En effet, explique BAM, l’économie marocaine reste très intensive en émissions. Selon les données de la Banque mondiale, par unité de valeur ajoutée, le Royaume émet 46% de CO2 de plus que la moyenne mondiale et 3,4 fois plus que la zone euro. Comparativement à ses principaux concurrents sur le marché de l’UE, son taux d’émission est comparable à celui de l’Égypte, plus élevé que ceux des pays tels que la Turquie et les États-Unis, mais reste inférieur à ceux d’autres économies comme la Russie ou la Chine.
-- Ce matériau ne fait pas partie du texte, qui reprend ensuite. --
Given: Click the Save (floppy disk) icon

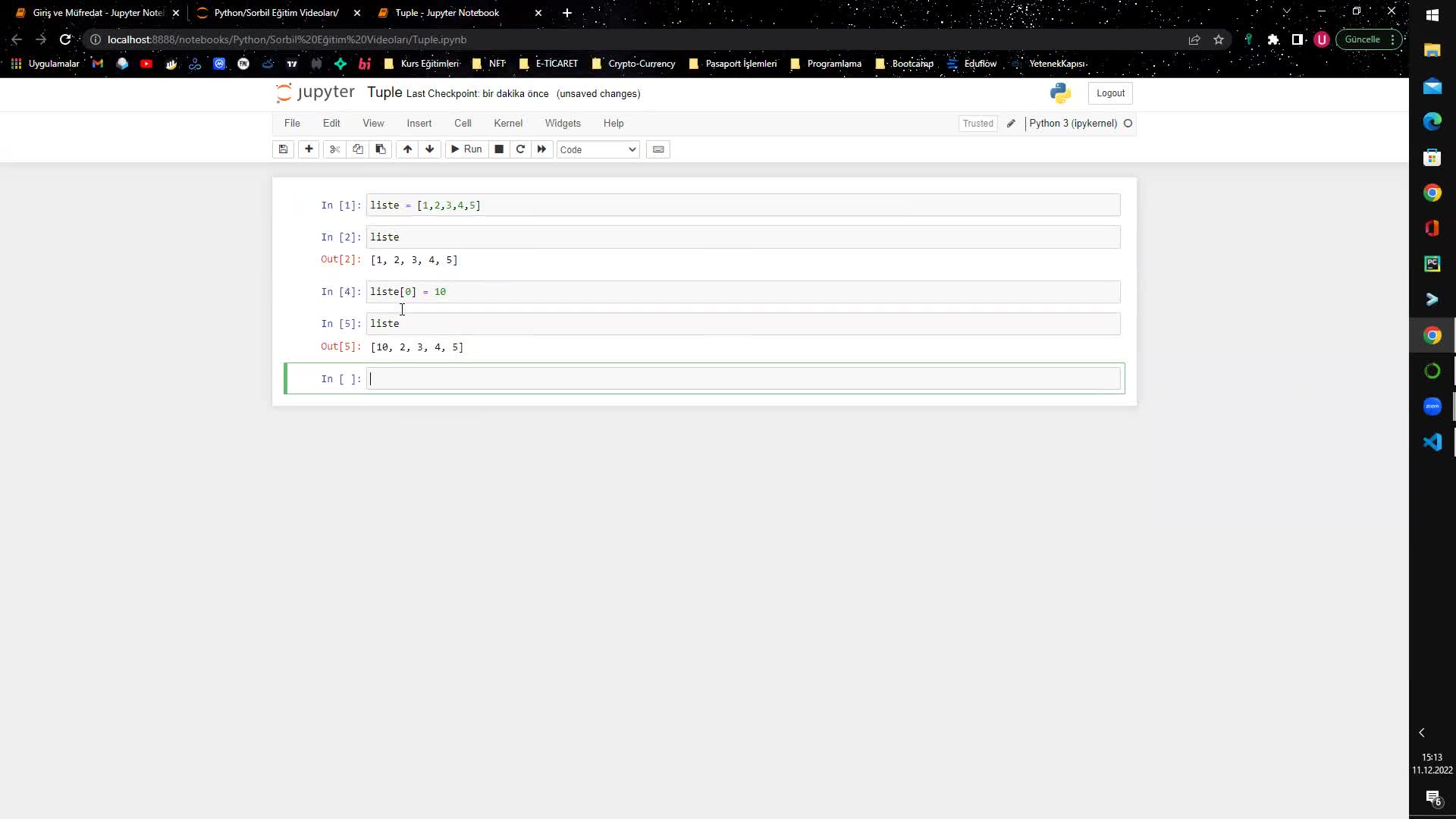Looking at the screenshot, I should [x=284, y=149].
Rappelons que dans le cadre de son initiative «Paré pour 55», la Commission européenne avait présenté en juillet 2021, plusieurs propositions afin de réduire les émissions de gaz à effet de serre et devenir d’ici 2050 un continent neutre pour le climat. L’une des plus importantes est la mise en place à partir de janvier 2023 du CBAM. La formule consistera à instaurer une taxe sur les importations à forte intensité carbone. Cela permettra de créer les conditions d’une concurrence «équitable» entre les entreprises de l’Union et celles des pays partenaires notamment les économies émergentes et en développement où les exigences des politiques nationales en matière de climat sont souvent moins contraignantes. Dans une première phase allant jusqu’à fin 2025, ce dispositif ne comportera qu’une obligation déclarative du bilan carbone et sera limité à six secteurs : l’électricité, le fer, l’acier, les engrais, l’aluminium et le ciment. Outre la barrière tarifaire, le CBAM exigerait des exportateurs vers l’UE l’évaluation du contenu carbone de leurs produits, ce qui se traduirait par une charge technique et administrative importante particulièrement dans les pays moins avancés où les entreprises n’ont pas en général l’expertise et la compétence nécessaires.